Consensus Clustering for Subclonal structure Reconstruction
CSR was originally created for Pan-Cancer Analysis of Whole Genome (PCAWG) working group, Heterogeneity and Evolution, of International Cancer Genome Consortium (ICGC) during the Heterogeneity project. It was used to make a consensus subclonal architecture out of results of 11 participating methods. Please see (Heterogeneity citation) for details.
Part of the calculation depends on SPAMS http://spams-devel.gforge.inria.fr/downloads.html. Please follow the instructions on their website to install spams python3 version (prefer Anaconda distribution).
The preprocess script needs R package "dummies" to work. you can simply do
install.packages('dummies')
in R to install the package.
There is no need to install CSR, it runs just like your regular python script.
For your convenience, we supply an example here with 3 methods. https://github.com/kaixiany/CSR/tree/master/Example_input/
The input files are tab separated, containing 4 columns: chromosome, position, assignment, CP please see https://github.com/kaixiany/CSR/tree/master/Example_input/sample1/method1Input.tsv for an example.
Please prepare one input file for each method for each sample, and put all input of the same sample in a folder. Please separate samples by folder.
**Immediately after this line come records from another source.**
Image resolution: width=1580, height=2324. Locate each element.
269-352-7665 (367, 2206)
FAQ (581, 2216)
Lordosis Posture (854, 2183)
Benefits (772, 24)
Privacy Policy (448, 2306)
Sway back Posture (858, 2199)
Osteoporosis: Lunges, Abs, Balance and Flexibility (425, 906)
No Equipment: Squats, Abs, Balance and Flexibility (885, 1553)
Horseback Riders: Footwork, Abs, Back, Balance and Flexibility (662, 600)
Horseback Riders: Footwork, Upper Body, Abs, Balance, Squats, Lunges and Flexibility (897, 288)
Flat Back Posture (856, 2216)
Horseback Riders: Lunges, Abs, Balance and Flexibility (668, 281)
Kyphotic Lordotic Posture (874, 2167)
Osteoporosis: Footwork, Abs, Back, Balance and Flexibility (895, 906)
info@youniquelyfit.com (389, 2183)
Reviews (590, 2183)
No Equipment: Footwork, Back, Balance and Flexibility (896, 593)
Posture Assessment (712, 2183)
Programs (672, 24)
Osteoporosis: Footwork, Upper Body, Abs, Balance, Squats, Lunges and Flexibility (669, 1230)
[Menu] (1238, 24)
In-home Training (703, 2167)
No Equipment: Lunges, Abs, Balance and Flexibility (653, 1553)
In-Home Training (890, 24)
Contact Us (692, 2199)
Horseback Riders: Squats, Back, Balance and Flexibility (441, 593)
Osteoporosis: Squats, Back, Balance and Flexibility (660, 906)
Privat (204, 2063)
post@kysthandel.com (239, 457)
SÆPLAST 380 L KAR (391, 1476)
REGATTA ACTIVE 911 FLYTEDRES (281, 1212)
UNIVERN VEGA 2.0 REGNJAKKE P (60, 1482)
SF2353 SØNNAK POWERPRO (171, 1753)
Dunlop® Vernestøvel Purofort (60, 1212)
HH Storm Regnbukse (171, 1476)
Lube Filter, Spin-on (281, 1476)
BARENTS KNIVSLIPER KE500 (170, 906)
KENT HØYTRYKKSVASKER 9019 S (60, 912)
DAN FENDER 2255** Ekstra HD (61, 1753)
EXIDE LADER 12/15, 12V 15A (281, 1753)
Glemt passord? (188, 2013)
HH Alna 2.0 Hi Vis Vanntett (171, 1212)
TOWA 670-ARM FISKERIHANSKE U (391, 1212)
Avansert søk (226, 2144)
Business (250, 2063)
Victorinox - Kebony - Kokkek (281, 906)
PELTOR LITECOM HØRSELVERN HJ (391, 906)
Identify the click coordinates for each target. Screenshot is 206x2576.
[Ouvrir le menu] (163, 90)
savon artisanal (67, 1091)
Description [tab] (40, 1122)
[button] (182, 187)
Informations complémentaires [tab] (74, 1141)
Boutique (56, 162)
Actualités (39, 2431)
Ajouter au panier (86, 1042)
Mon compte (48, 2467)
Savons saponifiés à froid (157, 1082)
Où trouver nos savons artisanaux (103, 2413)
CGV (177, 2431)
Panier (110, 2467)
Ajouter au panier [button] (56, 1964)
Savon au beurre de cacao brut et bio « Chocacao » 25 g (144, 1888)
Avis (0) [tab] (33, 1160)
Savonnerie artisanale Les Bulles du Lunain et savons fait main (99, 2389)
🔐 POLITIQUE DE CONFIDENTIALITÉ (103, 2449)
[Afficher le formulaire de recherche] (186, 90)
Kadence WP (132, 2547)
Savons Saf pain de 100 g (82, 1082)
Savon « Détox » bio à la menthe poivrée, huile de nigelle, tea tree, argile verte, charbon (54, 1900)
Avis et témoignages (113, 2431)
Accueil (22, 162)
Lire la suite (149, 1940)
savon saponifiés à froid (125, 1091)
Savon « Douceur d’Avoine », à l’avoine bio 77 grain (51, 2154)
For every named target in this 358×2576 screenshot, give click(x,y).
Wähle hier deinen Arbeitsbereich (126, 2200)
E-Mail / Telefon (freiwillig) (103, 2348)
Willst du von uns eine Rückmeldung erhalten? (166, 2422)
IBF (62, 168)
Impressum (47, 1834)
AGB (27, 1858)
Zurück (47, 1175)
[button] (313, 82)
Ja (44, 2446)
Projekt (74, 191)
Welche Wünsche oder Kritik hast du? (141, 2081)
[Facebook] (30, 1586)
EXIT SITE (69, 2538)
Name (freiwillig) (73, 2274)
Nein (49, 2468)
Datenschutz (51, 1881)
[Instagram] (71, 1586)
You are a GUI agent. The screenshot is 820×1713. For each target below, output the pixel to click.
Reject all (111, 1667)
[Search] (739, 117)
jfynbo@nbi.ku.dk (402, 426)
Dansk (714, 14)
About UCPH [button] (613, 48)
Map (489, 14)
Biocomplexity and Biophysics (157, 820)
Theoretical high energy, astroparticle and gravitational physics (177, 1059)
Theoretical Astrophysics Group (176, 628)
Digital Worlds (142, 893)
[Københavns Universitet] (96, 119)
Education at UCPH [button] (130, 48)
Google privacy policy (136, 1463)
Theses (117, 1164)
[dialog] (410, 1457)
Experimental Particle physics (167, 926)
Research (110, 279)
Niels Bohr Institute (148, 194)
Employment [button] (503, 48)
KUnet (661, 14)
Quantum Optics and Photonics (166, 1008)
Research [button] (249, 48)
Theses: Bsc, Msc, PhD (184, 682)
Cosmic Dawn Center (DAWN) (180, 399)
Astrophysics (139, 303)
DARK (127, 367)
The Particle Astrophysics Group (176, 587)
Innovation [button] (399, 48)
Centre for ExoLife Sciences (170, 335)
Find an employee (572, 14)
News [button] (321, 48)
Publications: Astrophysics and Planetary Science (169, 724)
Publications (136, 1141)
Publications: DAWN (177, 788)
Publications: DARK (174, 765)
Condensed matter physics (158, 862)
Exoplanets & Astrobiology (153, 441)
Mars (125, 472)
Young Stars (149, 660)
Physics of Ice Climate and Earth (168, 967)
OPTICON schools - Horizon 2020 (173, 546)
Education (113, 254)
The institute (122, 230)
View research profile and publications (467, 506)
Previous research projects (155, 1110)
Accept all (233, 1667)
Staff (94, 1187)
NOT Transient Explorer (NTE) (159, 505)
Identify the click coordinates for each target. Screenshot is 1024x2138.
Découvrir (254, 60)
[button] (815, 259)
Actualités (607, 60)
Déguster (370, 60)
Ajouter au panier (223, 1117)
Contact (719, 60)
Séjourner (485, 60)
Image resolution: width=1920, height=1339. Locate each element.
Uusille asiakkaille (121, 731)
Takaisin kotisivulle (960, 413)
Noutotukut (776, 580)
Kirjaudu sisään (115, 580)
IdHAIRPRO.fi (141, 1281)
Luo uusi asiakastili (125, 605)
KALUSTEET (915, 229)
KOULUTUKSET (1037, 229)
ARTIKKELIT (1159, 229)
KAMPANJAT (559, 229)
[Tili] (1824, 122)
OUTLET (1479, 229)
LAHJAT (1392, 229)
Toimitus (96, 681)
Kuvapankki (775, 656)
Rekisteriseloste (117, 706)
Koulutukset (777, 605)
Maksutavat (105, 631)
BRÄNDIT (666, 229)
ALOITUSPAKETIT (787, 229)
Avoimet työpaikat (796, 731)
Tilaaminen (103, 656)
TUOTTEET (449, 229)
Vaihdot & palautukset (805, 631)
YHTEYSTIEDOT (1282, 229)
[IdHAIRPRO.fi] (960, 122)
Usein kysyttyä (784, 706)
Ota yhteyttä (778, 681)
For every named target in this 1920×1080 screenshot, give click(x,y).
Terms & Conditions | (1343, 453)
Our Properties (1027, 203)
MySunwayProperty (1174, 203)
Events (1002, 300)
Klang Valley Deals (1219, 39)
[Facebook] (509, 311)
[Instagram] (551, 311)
We supply a preprocess script CSR_preprocess.R to prepare the actual input files for CSR.
Rscript CSR_preprocess.R inputDir outputDir DownsampleSize FilteringProp
In our example, you can run
Rscript CSR_preprocess.R Example_input/sample1/ preprocessed/samples1/ 5000 0.3
After obtained the preprocessed files, you can now run CSR.py by
python3 CSR.py path_to_preprocessed path_of_results iteration
where iteration can be positive or negative integer. A positive iteration number specifies how many interations should be done when doing matrix decomposition. A negative iteration number specifies the seconds should be run for matrix decomposition. In our example, we can now run
python3 CSR.py preprocessed/samples1/ results/sample1/ -30
This will write results to results/sample1/, and the matrix decomposition will run for 30 sec.
There should be 3 files in the output:
'mutation_assignments.txt': one column text file, each row indicates the cluster id of the mutation
'mutations_list.txt': one column text file, each raw is a position of the mutation in the format 'chr_position'
'summary_table.txt': three columns text file, each row is a cluster. First column is the cluster id, second column is number of SNVs in the cluster, the third column is the cellular prevalence of the cluster.